Here we are, me and my love, taking refuge in our screens. Me in existentialism, she in French. Our bunker, sheltering us from the world’s war on human ignorance.
We struggle to embrace what it means to be alive because there is a particular, yet hardly articulable, feeling of uncertainty that comes with such contemplation. And, nothing really seems to ever fully calm it. We try and escape this anxiety through making something solid or permanent out of the things we “have” and the things we “do”. We build an identity of who and what we are, using “stuff” as props. In the sea of time, we try build a life raft out of discardable things. But, objects, “out there” in the world, only prop us up temporarily because this angst we feel rests on the half-understood realisation that the only real certainty about our individual lives is that they will end.

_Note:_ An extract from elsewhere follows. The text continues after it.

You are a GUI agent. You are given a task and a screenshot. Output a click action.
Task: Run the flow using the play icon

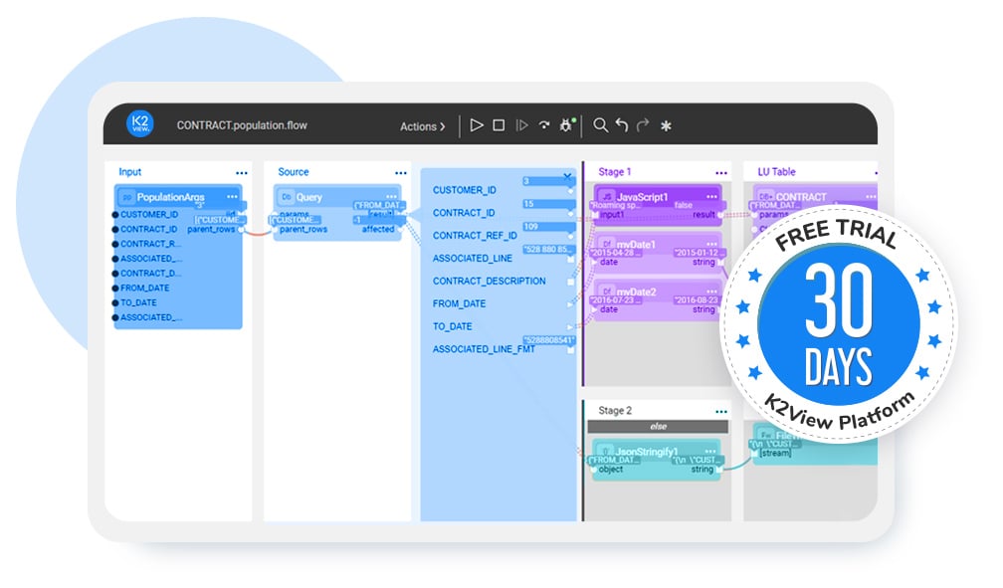(x=477, y=125)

As #Heidegger says “Anxiety is there. It is only sleeping. Its breath quivers perpetually through man’s being.” Covid19 is the rude awakening of this anxiety. It’s no longer just breathing. It’s screaming “enough with the having and the doing, they only bring temporary comfort, it is time for being”.

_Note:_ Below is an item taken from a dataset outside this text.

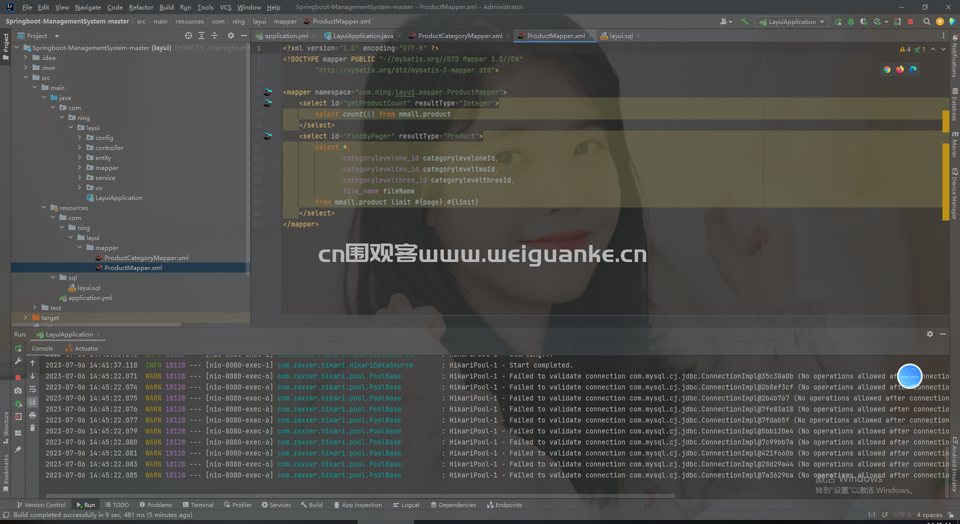Open in Chrome browser icon
This screenshot has width=960, height=524.
point(887,70)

Even when we’re busy “having” and “doing” it never fully defends us against the whisper. This in itself becomes an anxiety of its own: the fear of losing. It gives rise to a chase for constantly taking from this world rather than a settling into “being in the world”. Right now, those that have the most might just be those that are panicking the most?
This may sound nihilistic. But beyond the initial panic lies a call to fully embrace what it means to be alive. To feel the sun on your back. The taste of the food you are lucky enough to have. The sound of the birds gathering in the trees. The awareness that we all depend on each other. And, appreciation for those you love and fear to lose.